DOCUMENT SEGMENT:
·····

Canada's Gender Gap Decreases But Overall Income Disparity Increases
According to a new report from Statistics Canada, more Canadian women than ever before are now making it into the ranks of those earning at the top 1% income level or higher. That’s the good news.
The bad news is that the poor in Canada just keep getting poorer.
In 2014 those earning at the top 1% income level had to make at least $225,100 (Canadian dollars) for the year. That corresponds to 268,500 tax filers that year.
A salary of $225k in Canada is not really that much because at that level the income tax rate is 50% and the cost of living in many parts of Canada is very high. For example, the average home price in Vancouver is over $1 million. So, being in the top 1% does not necessarily imply wealth and in some cities it is merely a living wage. However, $225k/year would make one wealthy in some rural parts of Canada.
22% percent of those in what’s referred to as the “One Percent Club” were women.

·····

RECORDS SUPPLIED:
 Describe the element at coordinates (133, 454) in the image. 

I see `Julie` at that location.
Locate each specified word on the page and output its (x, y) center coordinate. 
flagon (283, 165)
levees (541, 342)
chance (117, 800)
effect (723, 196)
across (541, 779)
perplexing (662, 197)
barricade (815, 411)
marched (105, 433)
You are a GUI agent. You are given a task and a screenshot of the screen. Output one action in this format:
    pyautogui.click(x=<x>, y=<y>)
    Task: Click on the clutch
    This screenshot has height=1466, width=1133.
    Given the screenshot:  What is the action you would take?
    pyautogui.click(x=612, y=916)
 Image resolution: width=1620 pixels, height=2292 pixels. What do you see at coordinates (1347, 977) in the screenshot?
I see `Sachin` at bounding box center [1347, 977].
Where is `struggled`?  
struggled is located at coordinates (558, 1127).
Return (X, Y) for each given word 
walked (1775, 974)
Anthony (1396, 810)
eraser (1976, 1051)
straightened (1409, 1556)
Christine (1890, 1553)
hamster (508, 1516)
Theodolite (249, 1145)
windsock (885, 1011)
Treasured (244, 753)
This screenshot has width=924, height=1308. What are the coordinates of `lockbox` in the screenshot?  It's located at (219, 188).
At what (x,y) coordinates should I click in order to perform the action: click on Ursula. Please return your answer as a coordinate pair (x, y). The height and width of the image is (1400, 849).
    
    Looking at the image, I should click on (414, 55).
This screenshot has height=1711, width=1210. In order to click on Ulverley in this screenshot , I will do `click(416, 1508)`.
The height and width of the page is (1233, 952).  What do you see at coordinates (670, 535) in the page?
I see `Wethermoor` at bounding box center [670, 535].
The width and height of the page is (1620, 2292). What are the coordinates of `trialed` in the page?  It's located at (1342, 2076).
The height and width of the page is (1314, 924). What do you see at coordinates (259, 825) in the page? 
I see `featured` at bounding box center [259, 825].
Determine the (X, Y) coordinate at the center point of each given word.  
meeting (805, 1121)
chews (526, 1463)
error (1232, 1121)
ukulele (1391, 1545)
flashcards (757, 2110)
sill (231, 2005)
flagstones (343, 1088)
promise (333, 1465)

·····

DO THIS: Copy the whole article above on Canada's shrinking gender gap and growing income disparity word for word, from the headline through its last line.

WORKED ANSWER:
Canada's Gender Gap Decreases But Overall Income Disparity Increases
According to a new report from Statistics Canada, more Canadian women than ever before are now making it into the ranks of those earning at the top 1% income level or higher. That’s the good news.
The bad news is that the poor in Canada just keep getting poorer.
In 2014 those earning at the top 1% income level had to make at least $225,100 (Canadian dollars) for the year. That corresponds to 268,500 tax filers that year.
A salary of $225k in Canada is not really that much because at that level the income tax rate is 50% and the cost of living in many parts of Canada is very high. For example, the average home price in Vancouver is over $1 million. So, being in the top 1% does not necessarily imply wealth and in some cities it is merely a living wage. However, $225k/year would make one wealthy in some rural parts of Canada.
22% percent of those in what’s referred to as the “One Percent Club” were women.